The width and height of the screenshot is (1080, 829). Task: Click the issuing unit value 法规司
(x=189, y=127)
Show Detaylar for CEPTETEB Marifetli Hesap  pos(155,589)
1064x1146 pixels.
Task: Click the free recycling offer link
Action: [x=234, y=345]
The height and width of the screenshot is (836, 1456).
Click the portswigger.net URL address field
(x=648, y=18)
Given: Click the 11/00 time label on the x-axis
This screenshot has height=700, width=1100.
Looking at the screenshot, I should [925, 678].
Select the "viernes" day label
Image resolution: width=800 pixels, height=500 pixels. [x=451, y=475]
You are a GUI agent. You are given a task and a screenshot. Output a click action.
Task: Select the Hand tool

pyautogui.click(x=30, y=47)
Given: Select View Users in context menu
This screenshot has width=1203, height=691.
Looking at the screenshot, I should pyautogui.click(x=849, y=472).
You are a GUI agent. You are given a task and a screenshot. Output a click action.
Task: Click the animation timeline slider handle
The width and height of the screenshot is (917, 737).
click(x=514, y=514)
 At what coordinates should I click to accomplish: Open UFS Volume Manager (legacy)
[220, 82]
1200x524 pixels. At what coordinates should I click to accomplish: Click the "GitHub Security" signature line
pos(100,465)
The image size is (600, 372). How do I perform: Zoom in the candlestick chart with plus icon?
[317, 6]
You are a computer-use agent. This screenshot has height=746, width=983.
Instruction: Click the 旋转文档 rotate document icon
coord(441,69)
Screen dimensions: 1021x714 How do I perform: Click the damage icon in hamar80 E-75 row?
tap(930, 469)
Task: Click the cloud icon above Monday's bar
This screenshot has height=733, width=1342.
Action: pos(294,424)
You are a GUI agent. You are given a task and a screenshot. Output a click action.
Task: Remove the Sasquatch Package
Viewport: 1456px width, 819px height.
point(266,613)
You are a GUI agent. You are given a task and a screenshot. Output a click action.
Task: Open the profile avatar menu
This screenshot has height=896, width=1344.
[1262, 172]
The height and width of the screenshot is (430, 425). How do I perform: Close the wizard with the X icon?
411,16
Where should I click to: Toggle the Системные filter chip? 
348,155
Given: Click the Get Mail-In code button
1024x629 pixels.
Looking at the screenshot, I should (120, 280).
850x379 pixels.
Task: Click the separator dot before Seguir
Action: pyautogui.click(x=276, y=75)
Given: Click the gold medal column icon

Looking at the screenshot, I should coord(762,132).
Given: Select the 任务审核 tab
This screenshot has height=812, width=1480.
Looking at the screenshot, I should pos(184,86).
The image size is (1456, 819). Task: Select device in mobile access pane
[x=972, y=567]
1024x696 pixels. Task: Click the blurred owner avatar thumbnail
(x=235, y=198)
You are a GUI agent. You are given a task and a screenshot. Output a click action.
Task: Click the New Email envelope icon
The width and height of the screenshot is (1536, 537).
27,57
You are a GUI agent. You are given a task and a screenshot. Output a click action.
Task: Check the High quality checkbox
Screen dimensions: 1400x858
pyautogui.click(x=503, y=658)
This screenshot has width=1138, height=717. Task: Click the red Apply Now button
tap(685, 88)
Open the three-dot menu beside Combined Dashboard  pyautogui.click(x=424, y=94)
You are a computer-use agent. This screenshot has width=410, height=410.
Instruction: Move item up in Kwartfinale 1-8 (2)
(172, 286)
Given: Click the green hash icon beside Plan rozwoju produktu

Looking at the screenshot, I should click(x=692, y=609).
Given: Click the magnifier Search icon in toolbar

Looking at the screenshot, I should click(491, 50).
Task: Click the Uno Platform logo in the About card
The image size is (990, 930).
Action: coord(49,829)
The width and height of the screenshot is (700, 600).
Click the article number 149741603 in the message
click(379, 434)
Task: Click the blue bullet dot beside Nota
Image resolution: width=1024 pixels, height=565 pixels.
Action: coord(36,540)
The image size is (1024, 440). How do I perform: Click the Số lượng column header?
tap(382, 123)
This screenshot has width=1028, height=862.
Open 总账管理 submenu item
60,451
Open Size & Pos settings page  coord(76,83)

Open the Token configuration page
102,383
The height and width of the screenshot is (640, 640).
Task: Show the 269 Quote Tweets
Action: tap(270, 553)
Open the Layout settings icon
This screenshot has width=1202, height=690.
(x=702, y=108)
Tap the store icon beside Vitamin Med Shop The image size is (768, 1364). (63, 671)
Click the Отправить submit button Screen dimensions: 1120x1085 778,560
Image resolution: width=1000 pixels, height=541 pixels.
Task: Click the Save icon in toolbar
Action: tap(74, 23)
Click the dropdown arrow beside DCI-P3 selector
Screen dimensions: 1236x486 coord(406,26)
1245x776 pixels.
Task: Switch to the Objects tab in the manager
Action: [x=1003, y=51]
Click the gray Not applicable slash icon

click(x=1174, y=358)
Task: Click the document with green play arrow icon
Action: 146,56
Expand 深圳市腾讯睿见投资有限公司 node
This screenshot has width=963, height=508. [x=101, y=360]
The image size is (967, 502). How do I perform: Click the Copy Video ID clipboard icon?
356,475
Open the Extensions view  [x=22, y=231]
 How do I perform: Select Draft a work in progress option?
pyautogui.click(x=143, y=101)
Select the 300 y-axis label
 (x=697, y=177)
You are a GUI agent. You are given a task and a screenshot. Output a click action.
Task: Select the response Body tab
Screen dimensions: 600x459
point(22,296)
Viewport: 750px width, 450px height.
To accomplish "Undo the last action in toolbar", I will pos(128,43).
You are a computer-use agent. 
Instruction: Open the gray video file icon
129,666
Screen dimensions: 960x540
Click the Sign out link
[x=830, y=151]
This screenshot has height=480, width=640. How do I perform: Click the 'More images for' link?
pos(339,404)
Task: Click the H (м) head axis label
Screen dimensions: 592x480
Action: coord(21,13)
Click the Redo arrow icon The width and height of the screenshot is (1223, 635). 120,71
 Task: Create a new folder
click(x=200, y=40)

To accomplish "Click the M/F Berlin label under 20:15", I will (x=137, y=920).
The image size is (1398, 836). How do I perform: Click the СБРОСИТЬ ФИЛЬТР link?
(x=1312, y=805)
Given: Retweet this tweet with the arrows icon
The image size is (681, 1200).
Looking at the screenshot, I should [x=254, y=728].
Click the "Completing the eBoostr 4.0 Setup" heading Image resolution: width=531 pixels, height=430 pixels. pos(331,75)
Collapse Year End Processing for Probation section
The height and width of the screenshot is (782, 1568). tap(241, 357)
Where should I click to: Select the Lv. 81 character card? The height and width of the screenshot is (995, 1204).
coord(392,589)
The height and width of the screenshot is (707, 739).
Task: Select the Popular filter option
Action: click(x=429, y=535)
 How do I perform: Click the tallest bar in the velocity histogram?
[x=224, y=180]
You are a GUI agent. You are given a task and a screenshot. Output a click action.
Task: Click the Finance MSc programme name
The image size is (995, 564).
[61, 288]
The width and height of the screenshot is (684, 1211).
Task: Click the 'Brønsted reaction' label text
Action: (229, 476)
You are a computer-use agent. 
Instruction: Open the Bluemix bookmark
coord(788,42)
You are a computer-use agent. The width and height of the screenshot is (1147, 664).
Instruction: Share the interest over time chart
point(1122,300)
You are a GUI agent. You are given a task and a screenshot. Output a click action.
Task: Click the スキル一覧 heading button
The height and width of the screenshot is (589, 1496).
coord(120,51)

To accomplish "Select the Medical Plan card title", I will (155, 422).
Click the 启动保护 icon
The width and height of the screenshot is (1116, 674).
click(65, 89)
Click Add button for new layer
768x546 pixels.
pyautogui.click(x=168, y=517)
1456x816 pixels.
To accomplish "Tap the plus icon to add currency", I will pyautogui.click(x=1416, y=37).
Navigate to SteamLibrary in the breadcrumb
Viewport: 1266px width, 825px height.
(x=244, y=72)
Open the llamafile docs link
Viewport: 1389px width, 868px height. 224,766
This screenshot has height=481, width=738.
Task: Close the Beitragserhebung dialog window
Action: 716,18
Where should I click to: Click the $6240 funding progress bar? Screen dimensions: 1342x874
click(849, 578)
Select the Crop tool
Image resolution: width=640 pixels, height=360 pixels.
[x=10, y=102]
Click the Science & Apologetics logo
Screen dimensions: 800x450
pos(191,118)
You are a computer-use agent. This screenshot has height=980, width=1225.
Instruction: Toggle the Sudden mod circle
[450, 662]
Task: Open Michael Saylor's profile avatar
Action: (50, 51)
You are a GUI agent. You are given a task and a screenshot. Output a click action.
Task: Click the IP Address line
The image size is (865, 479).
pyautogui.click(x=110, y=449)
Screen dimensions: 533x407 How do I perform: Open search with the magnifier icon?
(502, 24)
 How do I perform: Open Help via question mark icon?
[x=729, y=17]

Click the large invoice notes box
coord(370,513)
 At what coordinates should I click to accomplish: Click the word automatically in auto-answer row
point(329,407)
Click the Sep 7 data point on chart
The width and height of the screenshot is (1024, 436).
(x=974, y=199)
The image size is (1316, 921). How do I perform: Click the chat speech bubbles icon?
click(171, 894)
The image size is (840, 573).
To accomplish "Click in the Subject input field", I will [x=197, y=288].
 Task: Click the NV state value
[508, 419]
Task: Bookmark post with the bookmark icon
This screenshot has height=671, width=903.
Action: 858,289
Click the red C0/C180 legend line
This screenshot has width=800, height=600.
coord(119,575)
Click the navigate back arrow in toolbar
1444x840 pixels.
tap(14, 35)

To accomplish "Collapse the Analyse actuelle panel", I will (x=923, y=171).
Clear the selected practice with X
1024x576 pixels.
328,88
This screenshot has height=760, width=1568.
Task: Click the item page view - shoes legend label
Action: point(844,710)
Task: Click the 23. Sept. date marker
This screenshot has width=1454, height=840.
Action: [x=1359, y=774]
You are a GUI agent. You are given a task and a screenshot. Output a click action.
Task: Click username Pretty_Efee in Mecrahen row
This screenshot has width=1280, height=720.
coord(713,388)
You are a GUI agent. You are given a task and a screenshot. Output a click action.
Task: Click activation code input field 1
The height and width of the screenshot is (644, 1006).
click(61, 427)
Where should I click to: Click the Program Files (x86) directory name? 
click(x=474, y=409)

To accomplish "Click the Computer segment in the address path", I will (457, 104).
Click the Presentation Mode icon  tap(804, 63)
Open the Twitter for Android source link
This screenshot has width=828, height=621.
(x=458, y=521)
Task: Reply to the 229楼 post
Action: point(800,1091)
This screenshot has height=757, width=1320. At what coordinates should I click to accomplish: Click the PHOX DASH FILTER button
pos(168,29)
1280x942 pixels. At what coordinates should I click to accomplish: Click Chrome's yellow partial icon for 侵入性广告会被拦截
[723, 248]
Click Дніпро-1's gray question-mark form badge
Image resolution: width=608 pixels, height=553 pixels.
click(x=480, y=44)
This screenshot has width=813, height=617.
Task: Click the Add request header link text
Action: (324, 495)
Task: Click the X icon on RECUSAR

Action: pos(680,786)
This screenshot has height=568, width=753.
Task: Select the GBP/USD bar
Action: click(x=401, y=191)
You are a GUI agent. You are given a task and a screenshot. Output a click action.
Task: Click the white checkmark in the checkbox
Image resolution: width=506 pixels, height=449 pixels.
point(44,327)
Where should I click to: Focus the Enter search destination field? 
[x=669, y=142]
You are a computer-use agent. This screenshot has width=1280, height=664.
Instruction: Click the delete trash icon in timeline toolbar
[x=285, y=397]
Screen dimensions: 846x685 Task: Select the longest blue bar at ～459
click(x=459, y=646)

Task |
Every line above from the line with "Screen dimensions: 1400x858" to the line with "Open Size &" is wanted, ends included; write them out exactly and add no other line.

Worked solution |
Screen dimensions: 1400x858
pyautogui.click(x=503, y=658)
This screenshot has width=1138, height=717. Task: Click the red Apply Now button
tap(685, 88)
Open the three-dot menu beside Combined Dashboard  pyautogui.click(x=424, y=94)
You are a computer-use agent. This screenshot has width=410, height=410.
Instruction: Move item up in Kwartfinale 1-8 (2)
(172, 286)
Given: Click the green hash icon beside Plan rozwoju produktu

Looking at the screenshot, I should click(x=692, y=609).
Given: Click the magnifier Search icon in toolbar

Looking at the screenshot, I should click(491, 50).
Task: Click the Uno Platform logo in the About card
The image size is (990, 930).
Action: coord(49,829)
The width and height of the screenshot is (700, 600).
Click the article number 149741603 in the message
click(379, 434)
Task: Click the blue bullet dot beside Nota
Image resolution: width=1024 pixels, height=565 pixels.
Action: coord(36,540)
The image size is (1024, 440). How do I perform: Click the Số lượng column header?
tap(382, 123)
This screenshot has width=1028, height=862.
Open 总账管理 submenu item
60,451
Open Size & Pos settings page  coord(76,83)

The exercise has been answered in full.